- Native to: Colombia and Venezuela
- Ethnicity: Saliva
- Native speakers: (1,600 cited 1991–2008)
- Language family: Piaroa–Saliban Saliba;
- Writing system: Latin

Language codes
- ISO 639-3: slc
- Glottolog: sali1298
- ELP: Sáliva

= Saliba language =

Indigenous language of South America

Saliba (Sáliba, Sáliva) is an Indigenous language of Eastern Colombia and Venezuela. Saliba was used by Jesuit missionaries in the 17th century to communicate with Indigenous peoples of the Meta, Orinoco, and Vichada valleys. An 1856 watercolor by Manuel María Paz is an early depiction of the Saliva people in Casanare Province.

== Use ==
"Saliba was spoken by an ethnic group that lived along the central reaches of the Orinoco River."

"This language group was so isolated that the language was reported extinct in 1965." It is not being passed on to many children, but that practice is being reconsidered. As of 2007, "Sáliva speakers now are almost all bilingual in Spanish, and Sáliva children are only learning Spanish instead of their ancestral language."

As of 2007, "In the Orocué area the language is only conserved to a high degree among elderly women; others understand Sáliba but no longer express themselves in the language." Native speakers have a literacy rate of 1-5%, and second-language speakers have a Sáliba literacy rate of 15-25%.

== Phonology ==
"Sáliba has a limited voicing distinction, and boasts six places of articulation for plosives. There are also two rhotics, and nasal counterparts for each of the five places of articulation for vowels."

Consonants
|  |  | Bilabial | Alveolar | Palatal | Velar |  | Glottal |
| nor. | lab. |
| Stop | Plain | p | t |  | k | kʷ | ʔ |
| Voiced | b | d |  | ɡ | ɡʷ |  |
| Affricate | Plain |  |  | t͡ʃ |  |  |  |
| Voiced |  |  | d͡ʒ |  |  |  |
| Fricative | Plain | ɸ | s |  | x |  | h |
| Voiced | β |  |  |  |  |  |
| Nasal |  | m | n | ɲ |  |  |  |
| Rhotic | Flap |  | ɾ |  |  |  |  |
| Trill |  | r |  |  |  |  |
| Approximant |  | w | l | j |  |  |  |

Vowels
|  | Front | Central | Back |
|---|---|---|---|
| Close | i ĩ |  | u ũ |
| Mid | e ẽ |  | o õ |
| Open |  | a ã |  |

==Writing system==
Saliba is written with the Latin alphabet.
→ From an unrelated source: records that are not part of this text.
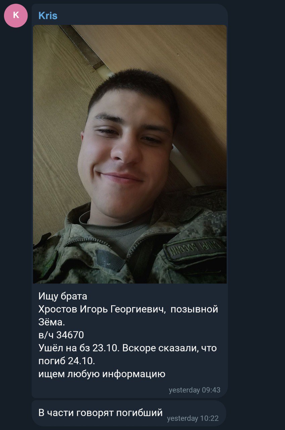Click the unit number "в/ч 34670"
The image size is (285, 430).
point(61,335)
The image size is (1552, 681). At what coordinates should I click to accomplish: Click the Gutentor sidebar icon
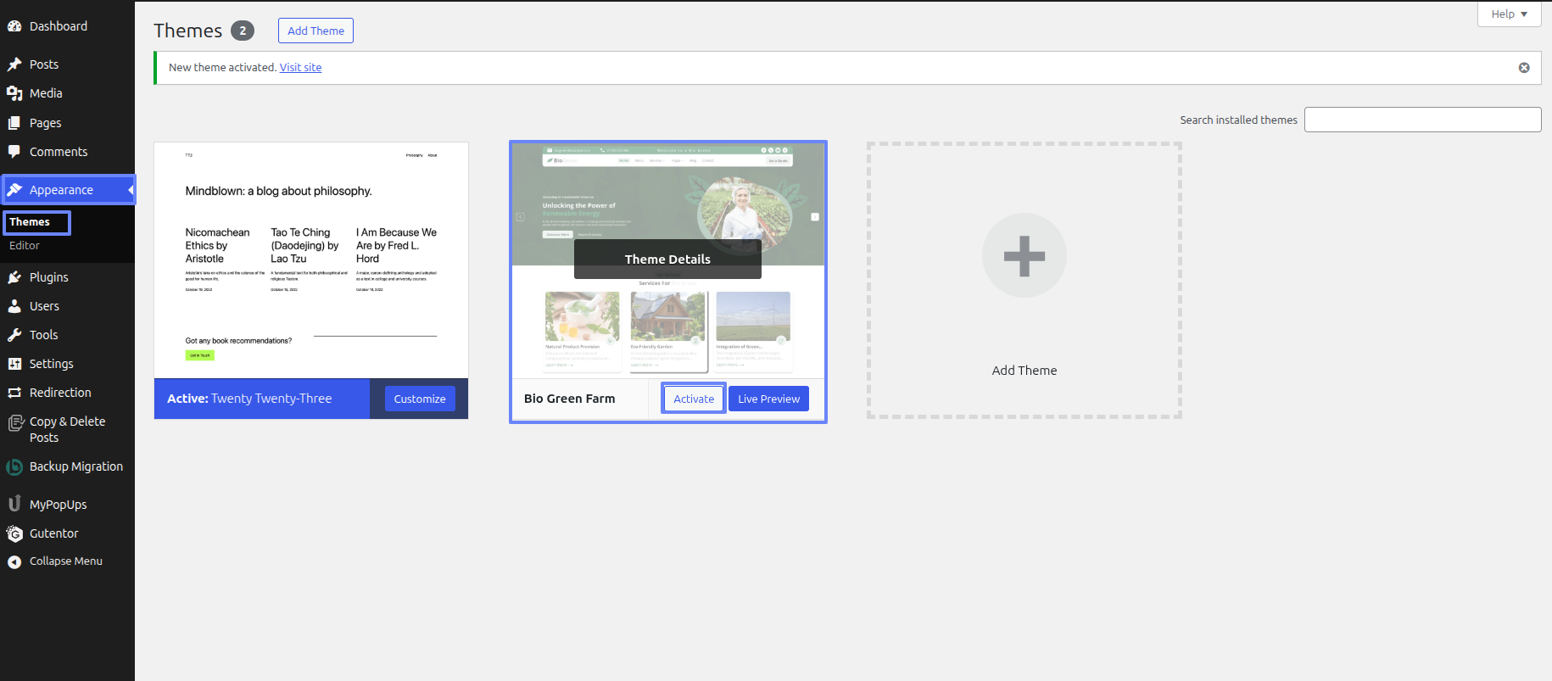tap(14, 533)
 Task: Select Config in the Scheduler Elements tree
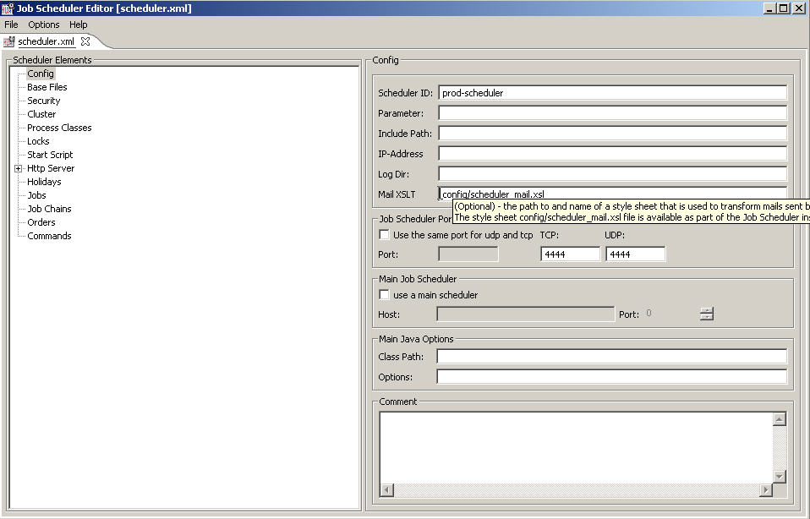click(x=41, y=74)
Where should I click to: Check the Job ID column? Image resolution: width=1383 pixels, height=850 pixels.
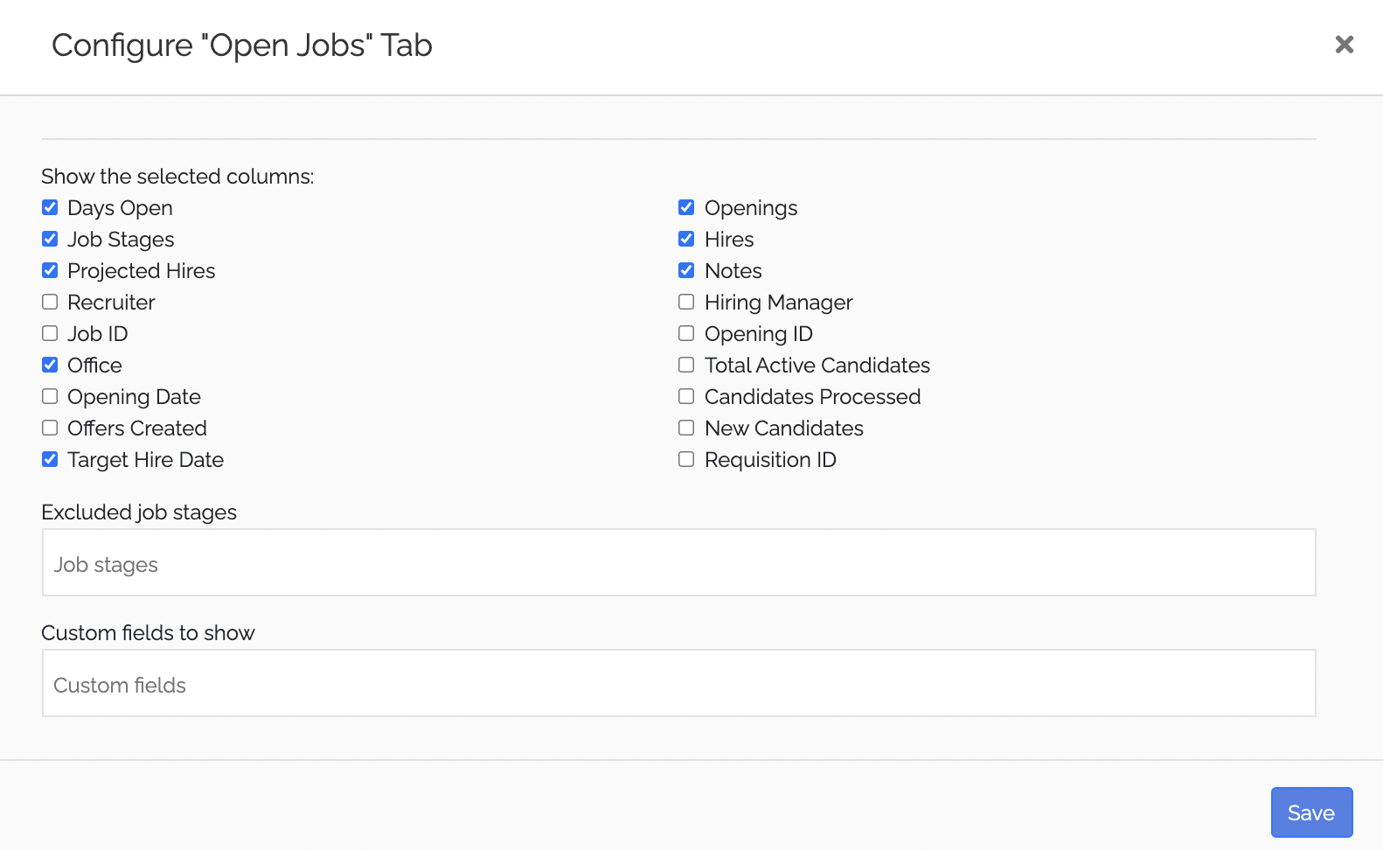(50, 334)
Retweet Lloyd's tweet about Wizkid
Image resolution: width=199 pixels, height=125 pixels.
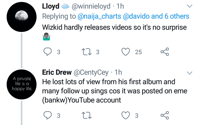tap(87, 52)
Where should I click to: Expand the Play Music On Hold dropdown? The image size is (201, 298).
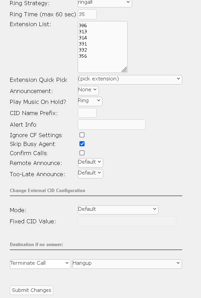[x=90, y=101]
The Saliba-Spanish dictionary by Benaissa uses the following orthography:
- Nasal vowels are indicated with a tilde <ã, ẽ, ĩ, õ, ũ>;
- Long vowels are indicated with a double letter <aa, ee, ii, oo, uu>;
- The consonants <c, ch, p, t> are pronounced as doubled sonorants when between two vowels;
- <f> is pronounced as a bilabial fricative;
- <j> represents a glottal fricative and <x> represents a velar fricative;
- <h> represents a glottal stop

Benaissa's alphabet (1991)
a: ã; b; c; ch; d; e; f; g; h; i; ĩ; j; l; ll; m; n; ñ; o; õ; p; q; r; s; t; u; ũ; w

The Salibas of Orocué, Caño Mochuelo, and Santa Rosalía have used a different orthography since April 12 2002. This orthography is based in part on the phonetic realisation by María Claudia González Rátiva and Hortensia Estrada Ramírez, and can be considered as a phonological orthography that takes dialectal variation into account.

Saliba alphabet (2002) ·
a: ã; aa; a’; b; ch; d; e; ẽ; ee; e’; f; fw; g; gw; i; ĩ; ii; i’; j; jw; x
xw: k; kw; l; m; n; ñ; o; õ; oo; o’; p; r; rr; s; t; u; ũ; uu; u’; y

==Grammar==
"Sáliba is an SOV language with noun classes and nominal classifiers. The language has a rich morphological system. In some cases, the realization of a verbal morpheme depends upon the form of the stem."
==Related languages==
The extinct Ature language, once spoken on the Orinoco River near the waterfalls of Atures, Venezuela, is unattested but was said to be 'little different' from Saliba. Some have proposed that the Ature were ancestors of the Piaroa people.